### 提供テキスト
【茶類】札幌で1946年に創業し、道民の体と心を温め、親しまれてきた日本茶販売業の「大森園」。近年は繊細な香りと味わいの楽しみ方を若い世代に発信している。代表取締役の大森由美子さんに暮らしに潤いを与え、人間関係も和ませるお茶の魅力を聞きました。

店の茶箱が「ゆりかご」代わりだった幼年時代

――ご出身はどちらですか? どんなお子さんでしたか?
札幌です。やんちゃな子どもで、(親の目が届かないほど)走り回るのでお茶箱に入れられて育ちました。
――お茶屋さんの娘さんという感じですね。
家と店舗が一緒なので、(家業が)お茶屋さんだと分かっていましたが、お茶は好きではありませんでした。子どもの好きな飲み物はやはり牛乳、麦茶、トマトジュース。お茶を売る仕事に就くとは思っていませんでした。
――どういう学生時代を過ごされましたか?
やりたいことがなくて、何となく大学に進学し、つぶしのきく簿記の資格を取りました。ゼミで東南アジアの経済を勉強して東南アジアに興味を持ち、シンガポール航空に入りました。
――CA(客室乗務員)ですか? どういう生活をされていましたか?
シンガポールに移住して訓練を受け、日本人の利用の多い路線に配属された感じがします。毎回、違うスタッフと仕事をし、毎日15人ほどの人に「初めまして」とあいさつをします。お客さまも毎回、違って肉体労働です。シンガポールには丸5年間いました。

祖母が病床で語った人生 戦前戦後を生き抜くたくましさに心打たれる

――その後はどう過ごされましたか?
ちょうど年頃だったので結婚し、シンガポールから日本に戻りましたが、1年半で離婚し、その後は5年間ほど東京で海外のツアーコンダクターの仕事をしていました。
――札幌に戻ったきっかけは?
創業者である祖母が末期がんで、余命いくばくもないと診断されました。祖母の介護のため休職し、札幌に数カ月間、戻って自宅で世話をして看取りました。祖母から、若い頃の話や、戦前戦後に経済的に大変だった仕事の話など、いろいろと聞きました。祖母がこういう思いで始め、大事にしてきた店であれば、私がやりたい―と強く思いました。
――その話の中で、経営者になった今も心に残るものはありますか?
会社経営で一番切実なのはお金の問題です。祖母は預金封鎖や、農地改革でこんなにあった財産が、あっという間にゼロになる経験をしました。私がいろいろと悲しみ、苦しんでいると、「そんなことでいちいち悲しんではだめだ」とよく言われました。

### 課題一覧
a. 大森園のインタビュー記事から、「家と店舗が一緒なので、(家業」から「ンガポール航空に入りました。」までの箇所を一字一句たがえずに書き写してください。
b. 大森園のインタビュー記事の続きを、最後の文の直後から書き進めてください。

### 提供データ
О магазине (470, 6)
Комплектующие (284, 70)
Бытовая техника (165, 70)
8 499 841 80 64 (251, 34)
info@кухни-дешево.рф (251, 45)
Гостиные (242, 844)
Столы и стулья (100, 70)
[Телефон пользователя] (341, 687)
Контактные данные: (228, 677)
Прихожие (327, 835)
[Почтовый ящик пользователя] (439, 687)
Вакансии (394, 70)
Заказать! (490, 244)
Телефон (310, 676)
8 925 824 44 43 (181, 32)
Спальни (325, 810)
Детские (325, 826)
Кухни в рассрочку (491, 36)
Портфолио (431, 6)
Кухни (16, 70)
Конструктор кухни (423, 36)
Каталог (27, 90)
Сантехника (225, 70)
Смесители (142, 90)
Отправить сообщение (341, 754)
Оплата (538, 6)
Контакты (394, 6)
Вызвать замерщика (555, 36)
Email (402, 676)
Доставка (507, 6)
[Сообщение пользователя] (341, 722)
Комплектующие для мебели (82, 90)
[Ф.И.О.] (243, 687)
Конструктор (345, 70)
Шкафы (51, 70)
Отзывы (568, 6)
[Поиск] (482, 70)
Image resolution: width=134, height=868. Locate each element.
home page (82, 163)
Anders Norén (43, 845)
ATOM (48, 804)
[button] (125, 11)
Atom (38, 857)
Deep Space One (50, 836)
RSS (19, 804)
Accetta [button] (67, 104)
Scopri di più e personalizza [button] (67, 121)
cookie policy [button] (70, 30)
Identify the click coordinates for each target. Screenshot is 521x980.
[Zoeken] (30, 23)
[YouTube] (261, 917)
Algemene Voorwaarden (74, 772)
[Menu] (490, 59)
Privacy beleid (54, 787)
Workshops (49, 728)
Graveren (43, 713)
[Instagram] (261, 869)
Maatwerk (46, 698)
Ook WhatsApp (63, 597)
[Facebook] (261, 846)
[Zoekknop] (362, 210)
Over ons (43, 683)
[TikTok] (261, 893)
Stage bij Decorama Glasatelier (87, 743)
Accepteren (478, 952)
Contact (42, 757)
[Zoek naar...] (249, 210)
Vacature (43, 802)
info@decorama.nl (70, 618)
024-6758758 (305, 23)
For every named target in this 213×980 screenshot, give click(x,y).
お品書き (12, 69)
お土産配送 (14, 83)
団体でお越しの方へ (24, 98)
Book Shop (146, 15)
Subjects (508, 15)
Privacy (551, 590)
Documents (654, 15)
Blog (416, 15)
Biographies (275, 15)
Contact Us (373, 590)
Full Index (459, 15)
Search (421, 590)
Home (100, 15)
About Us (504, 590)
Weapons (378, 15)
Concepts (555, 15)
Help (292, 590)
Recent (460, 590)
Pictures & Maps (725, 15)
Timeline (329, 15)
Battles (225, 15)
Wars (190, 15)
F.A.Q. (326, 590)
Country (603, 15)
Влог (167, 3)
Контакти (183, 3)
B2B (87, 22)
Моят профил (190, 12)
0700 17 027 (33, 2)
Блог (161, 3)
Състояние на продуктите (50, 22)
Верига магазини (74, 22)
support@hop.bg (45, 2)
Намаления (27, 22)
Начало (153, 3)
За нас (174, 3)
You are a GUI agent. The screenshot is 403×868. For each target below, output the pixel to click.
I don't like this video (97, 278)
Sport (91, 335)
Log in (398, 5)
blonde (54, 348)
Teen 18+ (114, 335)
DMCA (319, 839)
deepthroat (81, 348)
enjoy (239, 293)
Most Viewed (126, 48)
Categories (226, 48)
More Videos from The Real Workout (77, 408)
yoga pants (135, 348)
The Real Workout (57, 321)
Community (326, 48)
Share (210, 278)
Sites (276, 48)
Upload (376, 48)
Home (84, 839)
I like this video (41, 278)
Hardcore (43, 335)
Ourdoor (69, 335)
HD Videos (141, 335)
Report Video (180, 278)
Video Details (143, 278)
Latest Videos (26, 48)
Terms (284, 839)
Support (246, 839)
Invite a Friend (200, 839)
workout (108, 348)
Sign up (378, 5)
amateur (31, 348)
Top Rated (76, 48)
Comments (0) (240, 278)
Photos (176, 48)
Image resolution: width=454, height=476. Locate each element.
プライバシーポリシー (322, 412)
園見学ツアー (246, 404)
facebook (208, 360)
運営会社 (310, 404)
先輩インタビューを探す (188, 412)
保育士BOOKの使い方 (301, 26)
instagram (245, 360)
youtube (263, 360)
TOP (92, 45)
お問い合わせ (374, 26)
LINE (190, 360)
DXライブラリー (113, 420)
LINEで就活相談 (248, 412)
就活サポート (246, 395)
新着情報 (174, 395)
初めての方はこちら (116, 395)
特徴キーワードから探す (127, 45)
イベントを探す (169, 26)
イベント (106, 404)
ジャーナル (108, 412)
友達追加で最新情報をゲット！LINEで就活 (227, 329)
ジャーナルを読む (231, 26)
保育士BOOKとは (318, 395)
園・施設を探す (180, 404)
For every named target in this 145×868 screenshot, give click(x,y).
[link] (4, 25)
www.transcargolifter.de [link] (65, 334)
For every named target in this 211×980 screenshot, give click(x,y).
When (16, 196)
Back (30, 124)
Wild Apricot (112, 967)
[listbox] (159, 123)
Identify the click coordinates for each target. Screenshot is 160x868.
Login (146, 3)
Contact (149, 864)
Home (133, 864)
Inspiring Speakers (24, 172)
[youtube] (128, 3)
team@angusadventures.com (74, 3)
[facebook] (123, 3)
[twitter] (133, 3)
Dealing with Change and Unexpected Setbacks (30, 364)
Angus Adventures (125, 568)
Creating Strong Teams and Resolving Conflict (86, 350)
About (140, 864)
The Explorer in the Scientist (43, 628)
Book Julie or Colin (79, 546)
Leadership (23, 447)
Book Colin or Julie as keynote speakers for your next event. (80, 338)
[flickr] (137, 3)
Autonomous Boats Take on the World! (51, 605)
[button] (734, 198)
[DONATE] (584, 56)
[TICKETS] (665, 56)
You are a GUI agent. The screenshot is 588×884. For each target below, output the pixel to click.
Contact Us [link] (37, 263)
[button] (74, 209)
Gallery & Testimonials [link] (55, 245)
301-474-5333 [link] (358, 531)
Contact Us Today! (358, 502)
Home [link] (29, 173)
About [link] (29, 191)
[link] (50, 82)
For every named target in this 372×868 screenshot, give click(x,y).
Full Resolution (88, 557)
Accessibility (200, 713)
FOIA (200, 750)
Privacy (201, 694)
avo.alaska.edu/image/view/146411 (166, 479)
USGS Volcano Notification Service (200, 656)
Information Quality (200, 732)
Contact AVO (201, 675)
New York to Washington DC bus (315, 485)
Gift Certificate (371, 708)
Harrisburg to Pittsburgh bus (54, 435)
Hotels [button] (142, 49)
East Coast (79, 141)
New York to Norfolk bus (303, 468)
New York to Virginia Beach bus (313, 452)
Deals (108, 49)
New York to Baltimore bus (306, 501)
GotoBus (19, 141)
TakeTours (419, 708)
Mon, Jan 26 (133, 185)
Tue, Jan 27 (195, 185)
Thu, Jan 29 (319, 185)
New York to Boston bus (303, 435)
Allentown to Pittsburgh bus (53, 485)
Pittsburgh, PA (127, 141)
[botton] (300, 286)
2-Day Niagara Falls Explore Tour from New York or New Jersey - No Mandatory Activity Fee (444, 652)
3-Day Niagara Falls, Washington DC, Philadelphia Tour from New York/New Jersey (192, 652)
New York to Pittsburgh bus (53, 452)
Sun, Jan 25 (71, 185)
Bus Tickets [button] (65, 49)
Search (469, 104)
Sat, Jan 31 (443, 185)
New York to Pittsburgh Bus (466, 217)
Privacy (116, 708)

### 解答一覧
a.
家と店舗が一緒なので、(家業が)お茶屋さんだと分かっていましたが、お茶は好きではありませんでした。子どもの好きな飲み物はやはり牛乳、麦茶、トマトジュース。お茶を売る仕事に就くとは思っていませんでした。
――どういう学生時代を過ごされましたか?
やりたいことがなくて、何となく大学に進学し、つぶしのきく簿記の資格を取りました。ゼミで東南アジアの経済を勉強して東南アジアに興味を持ち、シンガポール航空に入りました。

b.
時代の逆風が吹く中、店舗再編し、生き残ろうと決意

――札幌に戻ってきて、どういう仕事をされましたか?
当初は店に立ったり、いろんなテナント店に行って販売の手伝いをしたりです。ラッピングやお掃除などの雑用から経理まで一通り全部しましたね。客室乗務員の仕事は全部(事前に)用意されており、制服を着て限られた時間に働くだけでした。(与えられた)これだけをやれば良いという仕事。今の仕事は自分で操縦しながらトイレ掃除もし、食事も出して下げて、その一方で、飛行機のメンテナンスをして、営業やプロモーションもする―。何でもやらなければならない感じがします。
――どういうきっかけで会社を継いだのですか?
10年から15年ほど前に起きた百貨店の閉店ラッシュや、テナント店の撤退など、業界は時代の流れに飲み込まれました。採算の合わないところは思い切って閉じてコンパクトにして、業界の中で何とか生き残ろうと思いました。10年前に店舗を移したり、規模を小さくしたりして今に至ります。
――店舗を小さくしたときは、社長をされていたのですか?
ちょうど、その(経営を転換する)きっかけに社長に就きました。
――経営者になると見える世界は変わりますか?
客室乗務員のときは「今日もエコノミークラスが満席で、大変だ」と思っていましたが、今は「満席ありがとうございます」―という気持ちで働いています。もう一つ感じるのが物の見え方です。いろいろなところに目を向けないとやっていけないと思います。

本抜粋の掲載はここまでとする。